David Burke (WPI-SKCM²): Leveraging Covalent Chemistry for the Assembly of Functional Porous Materials

Several of humanity’s greatest contemporary challenges have arisen due to the presence of small molecules in places where they are unwanted, such as the accumulation of carbon dioxide in the atmosphere, which drives climate change, and the contamination of water resources with chemical waste. Addressing these challenges will require the design and preparation of materials that can selectively sequester or separate molecules of interest from complex mixtures. One promising strategy to achieve precise molecular separations is to construct solid-phase materials that feature ordered nanoscale pores. Such void spaces approximate the sizes of small molecules, and can therefore facilitate molecular recognition, capture, or transport based on designed covalent or noncovalent interactions. Thus far, solid-phase porous materials have been primarily synthesized via two strategies. The first involves assembling rigid, geometrically-defined building blocks into two- or three-dimensional crystalline lattices, where the monomer connectivity defines the pore size and topology.

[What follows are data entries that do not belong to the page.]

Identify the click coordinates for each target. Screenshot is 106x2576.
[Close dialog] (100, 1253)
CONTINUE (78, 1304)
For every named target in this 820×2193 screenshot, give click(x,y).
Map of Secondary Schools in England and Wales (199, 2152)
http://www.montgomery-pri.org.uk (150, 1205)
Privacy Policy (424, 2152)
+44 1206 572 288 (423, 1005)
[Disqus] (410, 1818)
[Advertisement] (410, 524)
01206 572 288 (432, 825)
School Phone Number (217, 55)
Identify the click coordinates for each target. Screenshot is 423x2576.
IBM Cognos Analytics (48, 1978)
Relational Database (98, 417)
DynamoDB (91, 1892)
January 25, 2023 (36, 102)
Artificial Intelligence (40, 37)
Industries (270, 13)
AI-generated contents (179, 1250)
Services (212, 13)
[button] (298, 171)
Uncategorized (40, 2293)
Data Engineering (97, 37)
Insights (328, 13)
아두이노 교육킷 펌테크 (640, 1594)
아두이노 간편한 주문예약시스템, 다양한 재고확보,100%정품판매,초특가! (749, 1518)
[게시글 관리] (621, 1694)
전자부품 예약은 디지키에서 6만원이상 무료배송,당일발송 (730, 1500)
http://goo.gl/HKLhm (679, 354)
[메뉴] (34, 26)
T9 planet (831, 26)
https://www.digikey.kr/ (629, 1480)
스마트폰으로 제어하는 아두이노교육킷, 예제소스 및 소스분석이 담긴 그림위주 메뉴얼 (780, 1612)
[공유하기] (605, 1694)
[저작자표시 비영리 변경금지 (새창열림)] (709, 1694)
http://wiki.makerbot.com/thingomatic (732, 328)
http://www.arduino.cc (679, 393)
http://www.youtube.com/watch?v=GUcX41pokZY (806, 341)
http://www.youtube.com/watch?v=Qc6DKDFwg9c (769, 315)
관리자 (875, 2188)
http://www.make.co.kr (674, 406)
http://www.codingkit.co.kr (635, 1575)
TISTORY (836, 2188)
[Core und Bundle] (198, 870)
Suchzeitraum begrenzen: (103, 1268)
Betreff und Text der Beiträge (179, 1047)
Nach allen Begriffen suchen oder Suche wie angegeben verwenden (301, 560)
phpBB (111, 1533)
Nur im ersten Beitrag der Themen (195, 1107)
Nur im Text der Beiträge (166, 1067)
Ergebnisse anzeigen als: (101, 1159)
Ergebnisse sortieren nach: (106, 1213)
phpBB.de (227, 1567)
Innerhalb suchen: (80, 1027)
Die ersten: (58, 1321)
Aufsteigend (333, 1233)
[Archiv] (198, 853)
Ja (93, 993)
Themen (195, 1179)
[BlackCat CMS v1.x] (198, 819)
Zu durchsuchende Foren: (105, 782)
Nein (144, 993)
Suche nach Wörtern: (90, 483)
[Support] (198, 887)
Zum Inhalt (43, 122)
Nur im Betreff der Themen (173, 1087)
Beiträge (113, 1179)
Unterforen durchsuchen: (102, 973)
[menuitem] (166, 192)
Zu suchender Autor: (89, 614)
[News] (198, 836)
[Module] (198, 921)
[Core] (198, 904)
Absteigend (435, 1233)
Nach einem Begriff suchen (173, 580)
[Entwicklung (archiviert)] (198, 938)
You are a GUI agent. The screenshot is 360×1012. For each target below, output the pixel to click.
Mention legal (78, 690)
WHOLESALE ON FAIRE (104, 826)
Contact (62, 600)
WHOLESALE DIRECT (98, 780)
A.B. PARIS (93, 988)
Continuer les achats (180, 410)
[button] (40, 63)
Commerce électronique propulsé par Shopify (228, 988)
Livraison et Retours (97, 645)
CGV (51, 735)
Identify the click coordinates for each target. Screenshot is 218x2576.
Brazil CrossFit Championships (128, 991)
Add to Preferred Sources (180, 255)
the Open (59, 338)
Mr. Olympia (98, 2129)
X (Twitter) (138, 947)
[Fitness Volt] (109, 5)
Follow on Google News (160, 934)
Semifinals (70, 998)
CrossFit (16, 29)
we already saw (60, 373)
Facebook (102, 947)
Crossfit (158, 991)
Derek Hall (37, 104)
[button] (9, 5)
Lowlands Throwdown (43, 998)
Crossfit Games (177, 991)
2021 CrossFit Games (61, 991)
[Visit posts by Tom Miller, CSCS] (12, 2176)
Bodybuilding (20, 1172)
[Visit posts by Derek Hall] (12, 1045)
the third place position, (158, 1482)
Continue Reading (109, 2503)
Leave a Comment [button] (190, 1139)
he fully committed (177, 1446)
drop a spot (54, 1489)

More recently, discrete porous molecules, such as molecular cages, have been used as building blocks for amorphous polymer networks, where the intrinsic cavities of the cages are preserved after the polymerization event. In this presentation, recent advances in synthetic methodology for both classes of porous materials will be introduced, with a focus on application-relevant morphologies, such as thin films and gels. Additionally, the relative advantages and disadvantages of each material class, in terms of synthetic ease, processability, mechanical durability, and molecular uptake and separation performance, will be highlighted to emphasize opportunities for future research.